A change was made during the last biennial budget process in the statutory language that opens up the criteria for students attending high schools with weighted grade point averages. Schools with weighted grade point averages may submit alternates with lower grade point averages than the designated winners. This may possibly lead to a greater number of recipients.

In a follow-up to last year's survey of incoming freshmen entering college in the fall of 2000-01, students were asked if the AES influenced their decision to attend a Wisconsin School rather than an out-of-state school. Last year 54% responded yes. This year there was an increase to 59%. When asked if the AES influenced them to attend a different Wisconsin school than originally planned, students overwhelmingly said no. When asked if the AES allowed them to attend college when they otherwise may not have, the majority stated, no.
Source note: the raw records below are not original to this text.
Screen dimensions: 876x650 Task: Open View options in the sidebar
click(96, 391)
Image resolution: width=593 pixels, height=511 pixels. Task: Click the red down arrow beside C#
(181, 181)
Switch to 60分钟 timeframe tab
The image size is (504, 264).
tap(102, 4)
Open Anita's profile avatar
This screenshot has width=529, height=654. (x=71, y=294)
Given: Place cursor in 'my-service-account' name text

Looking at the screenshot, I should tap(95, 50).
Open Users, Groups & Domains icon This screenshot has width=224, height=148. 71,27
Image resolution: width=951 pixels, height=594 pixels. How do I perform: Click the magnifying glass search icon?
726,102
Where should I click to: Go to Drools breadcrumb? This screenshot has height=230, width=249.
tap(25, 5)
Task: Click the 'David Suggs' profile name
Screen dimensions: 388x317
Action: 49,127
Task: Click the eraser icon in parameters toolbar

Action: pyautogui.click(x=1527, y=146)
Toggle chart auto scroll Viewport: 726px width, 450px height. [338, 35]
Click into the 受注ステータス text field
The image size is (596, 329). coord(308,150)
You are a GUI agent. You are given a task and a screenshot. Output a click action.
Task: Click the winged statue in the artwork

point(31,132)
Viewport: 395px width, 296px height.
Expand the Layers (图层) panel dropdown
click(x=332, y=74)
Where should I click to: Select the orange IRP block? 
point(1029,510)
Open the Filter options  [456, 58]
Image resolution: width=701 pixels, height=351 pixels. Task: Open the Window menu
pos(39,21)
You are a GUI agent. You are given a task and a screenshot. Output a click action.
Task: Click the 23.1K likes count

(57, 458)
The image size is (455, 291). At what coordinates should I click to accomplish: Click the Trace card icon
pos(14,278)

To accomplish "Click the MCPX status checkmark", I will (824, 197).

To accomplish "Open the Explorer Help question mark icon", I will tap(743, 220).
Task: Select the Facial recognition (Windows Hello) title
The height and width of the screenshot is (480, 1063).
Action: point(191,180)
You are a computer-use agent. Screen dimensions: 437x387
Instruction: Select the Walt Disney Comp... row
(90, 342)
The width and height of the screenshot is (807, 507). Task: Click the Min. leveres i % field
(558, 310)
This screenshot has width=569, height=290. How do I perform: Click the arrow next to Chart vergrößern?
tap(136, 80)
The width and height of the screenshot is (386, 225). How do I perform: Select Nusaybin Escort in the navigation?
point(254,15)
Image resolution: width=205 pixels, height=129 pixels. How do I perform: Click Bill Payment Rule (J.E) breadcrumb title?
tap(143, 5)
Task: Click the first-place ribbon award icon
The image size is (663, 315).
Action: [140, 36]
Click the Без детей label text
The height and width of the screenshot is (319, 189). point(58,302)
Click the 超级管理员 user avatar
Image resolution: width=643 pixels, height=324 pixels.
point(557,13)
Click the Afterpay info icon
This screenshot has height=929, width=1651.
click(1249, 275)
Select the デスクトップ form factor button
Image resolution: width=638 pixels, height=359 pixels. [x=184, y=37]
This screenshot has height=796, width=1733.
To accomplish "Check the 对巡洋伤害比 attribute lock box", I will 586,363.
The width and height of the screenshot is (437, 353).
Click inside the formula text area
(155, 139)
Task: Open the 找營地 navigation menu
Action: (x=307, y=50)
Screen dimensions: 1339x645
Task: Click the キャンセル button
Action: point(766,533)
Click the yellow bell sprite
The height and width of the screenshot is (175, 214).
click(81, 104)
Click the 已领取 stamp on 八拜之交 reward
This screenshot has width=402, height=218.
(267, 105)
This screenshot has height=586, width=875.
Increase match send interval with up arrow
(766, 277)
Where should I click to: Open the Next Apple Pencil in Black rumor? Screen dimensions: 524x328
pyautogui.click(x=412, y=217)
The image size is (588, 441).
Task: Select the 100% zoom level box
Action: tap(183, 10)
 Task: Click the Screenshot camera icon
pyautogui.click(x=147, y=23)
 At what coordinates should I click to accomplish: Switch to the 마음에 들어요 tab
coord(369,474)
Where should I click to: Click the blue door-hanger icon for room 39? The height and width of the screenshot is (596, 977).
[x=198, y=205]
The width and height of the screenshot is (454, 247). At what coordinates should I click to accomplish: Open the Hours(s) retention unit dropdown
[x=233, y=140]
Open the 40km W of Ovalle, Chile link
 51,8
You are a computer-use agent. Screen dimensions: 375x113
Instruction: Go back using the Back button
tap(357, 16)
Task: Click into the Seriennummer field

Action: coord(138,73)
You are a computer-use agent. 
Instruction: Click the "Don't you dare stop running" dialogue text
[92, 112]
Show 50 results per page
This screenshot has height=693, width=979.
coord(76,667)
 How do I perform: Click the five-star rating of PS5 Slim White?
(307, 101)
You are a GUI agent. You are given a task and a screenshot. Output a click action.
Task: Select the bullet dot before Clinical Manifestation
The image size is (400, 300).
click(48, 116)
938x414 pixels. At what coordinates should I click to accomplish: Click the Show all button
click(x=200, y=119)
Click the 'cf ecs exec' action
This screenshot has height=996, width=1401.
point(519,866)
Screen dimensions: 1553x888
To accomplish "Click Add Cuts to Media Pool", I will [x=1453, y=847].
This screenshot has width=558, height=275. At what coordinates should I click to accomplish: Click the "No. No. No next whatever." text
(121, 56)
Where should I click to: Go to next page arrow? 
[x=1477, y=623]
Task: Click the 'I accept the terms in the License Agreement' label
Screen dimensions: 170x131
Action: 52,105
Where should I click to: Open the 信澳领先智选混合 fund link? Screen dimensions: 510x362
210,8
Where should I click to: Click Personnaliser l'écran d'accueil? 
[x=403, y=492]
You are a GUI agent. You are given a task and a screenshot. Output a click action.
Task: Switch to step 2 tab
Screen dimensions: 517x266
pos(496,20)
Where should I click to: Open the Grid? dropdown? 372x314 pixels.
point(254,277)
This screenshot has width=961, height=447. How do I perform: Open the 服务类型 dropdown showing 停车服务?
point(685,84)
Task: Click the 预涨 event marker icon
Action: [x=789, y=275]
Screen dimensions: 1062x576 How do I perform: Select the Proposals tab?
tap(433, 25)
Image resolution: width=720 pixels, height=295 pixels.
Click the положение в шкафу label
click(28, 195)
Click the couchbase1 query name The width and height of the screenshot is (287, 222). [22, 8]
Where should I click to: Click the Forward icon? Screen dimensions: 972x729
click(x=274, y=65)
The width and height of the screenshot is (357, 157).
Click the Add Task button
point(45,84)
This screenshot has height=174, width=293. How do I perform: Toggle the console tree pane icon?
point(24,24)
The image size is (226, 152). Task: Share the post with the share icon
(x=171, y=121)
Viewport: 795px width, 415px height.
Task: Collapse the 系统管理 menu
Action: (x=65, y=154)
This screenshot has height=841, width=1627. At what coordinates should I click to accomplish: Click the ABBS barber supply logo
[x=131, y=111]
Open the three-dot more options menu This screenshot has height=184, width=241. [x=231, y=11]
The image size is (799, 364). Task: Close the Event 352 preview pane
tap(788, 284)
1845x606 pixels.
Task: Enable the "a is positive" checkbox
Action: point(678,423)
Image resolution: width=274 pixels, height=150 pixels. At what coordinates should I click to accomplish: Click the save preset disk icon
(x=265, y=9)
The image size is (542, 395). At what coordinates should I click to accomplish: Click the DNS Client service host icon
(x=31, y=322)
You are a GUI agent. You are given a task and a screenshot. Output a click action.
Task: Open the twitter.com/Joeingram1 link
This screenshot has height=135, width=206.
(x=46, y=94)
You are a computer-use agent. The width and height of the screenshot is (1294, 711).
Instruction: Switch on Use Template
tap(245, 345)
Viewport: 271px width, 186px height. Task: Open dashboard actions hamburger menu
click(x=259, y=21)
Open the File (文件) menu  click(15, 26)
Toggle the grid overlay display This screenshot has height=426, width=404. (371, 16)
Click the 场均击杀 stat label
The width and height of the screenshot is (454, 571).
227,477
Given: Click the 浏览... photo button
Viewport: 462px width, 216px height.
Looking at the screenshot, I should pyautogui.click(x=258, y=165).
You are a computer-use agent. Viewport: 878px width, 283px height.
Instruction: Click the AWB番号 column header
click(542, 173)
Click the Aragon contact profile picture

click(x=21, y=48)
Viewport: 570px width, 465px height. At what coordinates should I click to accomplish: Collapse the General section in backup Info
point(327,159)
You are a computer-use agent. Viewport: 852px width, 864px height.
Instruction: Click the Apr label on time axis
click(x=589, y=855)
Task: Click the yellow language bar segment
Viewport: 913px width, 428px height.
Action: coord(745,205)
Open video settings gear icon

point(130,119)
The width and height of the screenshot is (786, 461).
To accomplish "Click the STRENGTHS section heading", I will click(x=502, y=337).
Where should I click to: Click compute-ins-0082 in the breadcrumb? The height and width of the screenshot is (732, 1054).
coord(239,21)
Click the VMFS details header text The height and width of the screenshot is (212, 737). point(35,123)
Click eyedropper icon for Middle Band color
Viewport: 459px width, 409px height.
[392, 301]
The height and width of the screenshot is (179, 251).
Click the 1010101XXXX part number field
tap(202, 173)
The latest figures for academic year 2000-01 were presented. WHEG-UW has committed over 110% of its appropriation. This is 6.25% more than last year at this time. WHEG-WTC is also ahead of last year at this time. It has 129% of funds committed. This is 1.95% more than last year. The Wisconsin Tuition Grant is also ahead 8.8% of last year with 120% of its appropriations committed.

The number of students filling out the FAFSA during the 2000-01 year has increased compared to last year.

A narrative was prepared for the Department of Administration following the instructions to increase funding by 0% the first biennial period and 1% the second biennial period. That was submitted with a second version, Version B included. Version B indicated that if funds become available, financial assistance programs administered by the Higher Educational Aids Board for post-secondary education should become a priority. Details of the Narrative and its attachments were discussed.

On June 30th the Senate passed a bill providing FY01 appropriations for the Department of Education. The House of Representatives passed its version of the bill on June 14th. The legislation next moved to a conference committee in which representatives of the Senate and the House worked out a compromise version of the measure. A handout that reflected a breakdown of the conference report was discussed. The conference report contains a total of $40.7 billion, for the Department of Education, an increase of $5.2 billion.

Future discussion topics were presented. The first concerned Distance Learning and other "nontraditional learning approaches." The majority of the programs HEAB administers require that the recipient of funds be enrolled at least halftime in an approved degree or certificate program. The programs also operate under a nine-month academic year. There are issues related to these approaches that need to be explored. Next the question of expanding the Handicapped Student Grant Program to include students with handicaps other than severe or profound hearing or visual impairment was highlighted. Monies unused by students with these very specific impairments might be used in an expanded program. Finally there is a question about the language that regulates the awarding of the Talent Incentive Program. Some of the wording of the regulations has become obsolete and there is a question about how the criteria can be altered to better accommodate the students needs.

NEXT MEETING DATES: February 16, 2001 and April 20, 2001

A motion was made by Paul Spraggins to adjourn and was seconded. The meeting was adjourned.